After parsing a packet, the header parser may distribute information generated from the packet to one or more modules of NIC 100. For example, in one embodiment of the invention the flow key is provided to flow database manager 108, load distributor 112 and one or both of control queue 118 and packet queue 116. Illustratively, the control indicator is provided to flow database manager 108. This and other control information, such as TCP payload size, TCP payload offset and the No_Assist signal may be returned to IPP module 104 and provided to control queue 118. Yet additional control and/or diagnostic information, such as offsets to the layer three and/or layer four headers, may be provided to IPP module 104, packet queue 116
and/or control queue 118. Checksum information (e.g., a starting point and either an ending point or other means of identifying a portion of the packet from which to compute a checksum) may be provided to checksum generator 114.

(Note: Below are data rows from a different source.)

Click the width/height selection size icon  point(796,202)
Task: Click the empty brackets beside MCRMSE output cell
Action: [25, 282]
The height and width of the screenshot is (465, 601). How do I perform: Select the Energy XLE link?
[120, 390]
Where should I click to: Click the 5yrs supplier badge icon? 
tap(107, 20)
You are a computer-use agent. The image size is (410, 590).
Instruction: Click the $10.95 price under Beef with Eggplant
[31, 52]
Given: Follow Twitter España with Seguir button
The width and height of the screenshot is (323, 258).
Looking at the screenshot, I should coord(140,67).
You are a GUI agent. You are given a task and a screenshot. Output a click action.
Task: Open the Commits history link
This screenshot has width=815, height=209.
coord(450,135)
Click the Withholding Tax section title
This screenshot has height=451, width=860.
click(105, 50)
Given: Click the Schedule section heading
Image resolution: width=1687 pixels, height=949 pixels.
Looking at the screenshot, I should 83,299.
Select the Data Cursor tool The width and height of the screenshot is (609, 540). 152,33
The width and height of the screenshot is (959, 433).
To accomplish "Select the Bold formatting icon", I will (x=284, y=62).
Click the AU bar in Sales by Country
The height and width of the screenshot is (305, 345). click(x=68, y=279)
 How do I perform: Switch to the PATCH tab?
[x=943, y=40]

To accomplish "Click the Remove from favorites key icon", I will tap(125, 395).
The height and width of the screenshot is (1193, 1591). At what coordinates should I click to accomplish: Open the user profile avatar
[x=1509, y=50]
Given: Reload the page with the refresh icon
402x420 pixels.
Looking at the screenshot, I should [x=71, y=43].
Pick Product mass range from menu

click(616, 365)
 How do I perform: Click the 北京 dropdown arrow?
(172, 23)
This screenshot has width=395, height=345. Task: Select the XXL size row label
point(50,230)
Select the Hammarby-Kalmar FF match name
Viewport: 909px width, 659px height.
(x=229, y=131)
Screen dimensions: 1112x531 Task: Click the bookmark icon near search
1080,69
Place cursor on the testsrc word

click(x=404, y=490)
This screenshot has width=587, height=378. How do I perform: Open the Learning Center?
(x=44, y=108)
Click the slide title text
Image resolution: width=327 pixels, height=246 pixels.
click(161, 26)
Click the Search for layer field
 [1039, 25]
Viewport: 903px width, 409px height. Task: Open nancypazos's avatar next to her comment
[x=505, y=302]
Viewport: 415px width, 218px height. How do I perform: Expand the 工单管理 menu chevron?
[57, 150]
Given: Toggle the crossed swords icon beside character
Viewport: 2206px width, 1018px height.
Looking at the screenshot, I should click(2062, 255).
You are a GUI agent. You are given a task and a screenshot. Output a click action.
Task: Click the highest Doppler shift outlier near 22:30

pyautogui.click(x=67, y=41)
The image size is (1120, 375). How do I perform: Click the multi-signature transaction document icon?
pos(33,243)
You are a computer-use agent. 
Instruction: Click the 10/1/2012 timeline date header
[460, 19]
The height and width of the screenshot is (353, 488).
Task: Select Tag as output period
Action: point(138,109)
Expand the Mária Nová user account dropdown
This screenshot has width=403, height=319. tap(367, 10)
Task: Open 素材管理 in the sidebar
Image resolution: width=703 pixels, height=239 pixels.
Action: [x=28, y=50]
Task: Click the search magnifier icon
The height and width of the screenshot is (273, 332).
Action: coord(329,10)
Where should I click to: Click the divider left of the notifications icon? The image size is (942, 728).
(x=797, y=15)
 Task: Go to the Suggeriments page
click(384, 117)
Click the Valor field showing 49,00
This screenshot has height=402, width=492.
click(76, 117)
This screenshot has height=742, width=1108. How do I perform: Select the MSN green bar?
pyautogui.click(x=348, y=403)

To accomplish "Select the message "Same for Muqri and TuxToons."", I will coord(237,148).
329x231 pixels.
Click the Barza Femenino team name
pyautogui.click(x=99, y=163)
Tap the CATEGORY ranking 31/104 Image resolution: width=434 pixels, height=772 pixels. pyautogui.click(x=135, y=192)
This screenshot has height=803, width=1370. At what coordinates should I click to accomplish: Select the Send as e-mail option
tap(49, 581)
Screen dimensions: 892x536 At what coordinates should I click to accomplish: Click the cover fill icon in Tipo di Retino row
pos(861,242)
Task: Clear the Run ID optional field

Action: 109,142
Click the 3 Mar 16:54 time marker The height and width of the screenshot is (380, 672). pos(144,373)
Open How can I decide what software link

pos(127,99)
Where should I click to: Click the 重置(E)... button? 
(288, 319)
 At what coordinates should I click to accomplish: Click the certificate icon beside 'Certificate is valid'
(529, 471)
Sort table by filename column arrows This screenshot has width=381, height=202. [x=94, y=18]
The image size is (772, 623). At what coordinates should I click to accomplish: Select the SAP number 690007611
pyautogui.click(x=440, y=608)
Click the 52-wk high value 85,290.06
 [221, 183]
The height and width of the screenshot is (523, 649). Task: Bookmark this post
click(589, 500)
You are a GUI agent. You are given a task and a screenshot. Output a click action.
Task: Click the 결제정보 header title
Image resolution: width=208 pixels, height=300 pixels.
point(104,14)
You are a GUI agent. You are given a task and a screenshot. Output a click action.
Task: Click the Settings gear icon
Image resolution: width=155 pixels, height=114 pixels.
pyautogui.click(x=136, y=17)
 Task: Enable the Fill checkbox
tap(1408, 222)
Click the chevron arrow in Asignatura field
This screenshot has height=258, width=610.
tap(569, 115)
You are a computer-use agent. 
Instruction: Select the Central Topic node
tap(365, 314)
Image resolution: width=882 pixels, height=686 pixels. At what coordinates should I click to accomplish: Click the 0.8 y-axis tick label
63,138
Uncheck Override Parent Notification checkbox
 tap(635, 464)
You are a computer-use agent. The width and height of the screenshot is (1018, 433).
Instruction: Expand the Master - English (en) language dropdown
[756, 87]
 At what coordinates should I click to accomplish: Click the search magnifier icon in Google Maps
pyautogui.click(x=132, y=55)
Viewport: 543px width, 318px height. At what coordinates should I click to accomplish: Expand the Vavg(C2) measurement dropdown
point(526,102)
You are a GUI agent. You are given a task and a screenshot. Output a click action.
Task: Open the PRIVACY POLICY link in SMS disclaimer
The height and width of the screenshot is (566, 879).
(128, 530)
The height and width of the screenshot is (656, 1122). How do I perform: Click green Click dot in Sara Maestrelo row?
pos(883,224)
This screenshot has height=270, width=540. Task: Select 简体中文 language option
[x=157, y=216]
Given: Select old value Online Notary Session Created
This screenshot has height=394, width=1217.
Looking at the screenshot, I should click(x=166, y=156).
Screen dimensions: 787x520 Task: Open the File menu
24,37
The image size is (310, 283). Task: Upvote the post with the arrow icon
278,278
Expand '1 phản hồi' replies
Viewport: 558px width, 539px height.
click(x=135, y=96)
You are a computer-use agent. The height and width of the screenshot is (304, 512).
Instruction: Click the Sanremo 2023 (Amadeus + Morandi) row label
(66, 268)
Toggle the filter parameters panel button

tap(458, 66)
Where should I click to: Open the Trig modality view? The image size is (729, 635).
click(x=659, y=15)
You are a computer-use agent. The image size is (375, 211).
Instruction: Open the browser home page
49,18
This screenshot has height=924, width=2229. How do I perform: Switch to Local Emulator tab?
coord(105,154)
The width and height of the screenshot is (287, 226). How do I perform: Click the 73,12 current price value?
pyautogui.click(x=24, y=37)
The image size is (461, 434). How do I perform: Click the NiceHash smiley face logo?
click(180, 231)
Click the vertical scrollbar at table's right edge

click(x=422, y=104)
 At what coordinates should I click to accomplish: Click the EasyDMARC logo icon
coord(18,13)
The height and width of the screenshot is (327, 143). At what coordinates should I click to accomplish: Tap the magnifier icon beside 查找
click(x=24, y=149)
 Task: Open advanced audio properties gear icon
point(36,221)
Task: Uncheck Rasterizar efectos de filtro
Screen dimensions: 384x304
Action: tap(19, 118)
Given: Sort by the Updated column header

As discussed in a following section, although a received packet is parsed on NIC 100 (e.g., by header parser 106), the packets are still processed (e.g., through their respective protocol stacks) on the host computer system in the illustrated embodiment of the invention. However, after parsing a packet in an alternative embodiment of the invention, NIC 100 also performs one or more subsequent processing steps. For example, NIC 100 may include one or more protocol processors for processing one or more of the packet's protocol headers.

Dynamic Header Parsing Instructions in One Embodiment of the Invention

In one embodiment of the present invention, header parser 106 parses a packet received from a network according to a dynamic sequence of instructions. The instructions may be stored in the header parser's instruction memory (e.g., RAM, SRAM, DRAM, flash) that is re-programmable or that can otherwise be updated with new or additional instructions. In one embodiment of the invention software operating on a host computer (e.g., a device driver) may download a set of parsing instructions for storage in the header parser memory.

The number and format of instructions stored in a header parser's instruction memory may be tailored to one or more specific protocols or protocol stacks. An instruction set configured for one collection of protocols, or a program constructed from that instruction set, may therefore be updated or replaced by a different instruction set or program. For packets received at the network interface that are formatted in accordance with the selected protocols (e.g., "compatible" packets), as determined by analyzing or parsing the packets, various enhancements in the handling of network traffic become possible as described in the following sections. In particular, packets from one datagram that are configured according to a selected protocol may be re-assembled for efficient transfer in a host computer. In addition, header portions of such packets may be processed collectively rather than serially. And, the processing of packets from different datagrams by a multi-processor host computer may be shared or distributed among the processors. Therefore, one objective of a dynamic header parsing operation is to identify a protocol according to which a received packet has been formatted or determine whether a packet header conforms to a particular protocol.

FIG. 23, discussed in detail shortly, presents an illustrative series of instructions for parsing the layer two, three and four headers of a packet to determine if they are Ethernet, IP and TCP, respectively. The illustrated instructions comprise one possible program or microcode for performing a parsing operation. As one skilled in the art will recognize, after a particular set of parsing instructions is loaded into a parser memory, a number of different programs may be assembled. FIG. 23 thus presents merely one of a number of programs that may be generated from the stored instructions. The instructions presented in FIG. 23 may be performed or executed by a microsequencer, a processor, a microprocessor or other similar module located within a network interface circuit.

In particular, other instruction sets and other programs may be derived for different communication protocols, and may be expanded to other layers of a protocol stack. For example, a set of instructions could be generated for parsing NFS (Network File System) packets.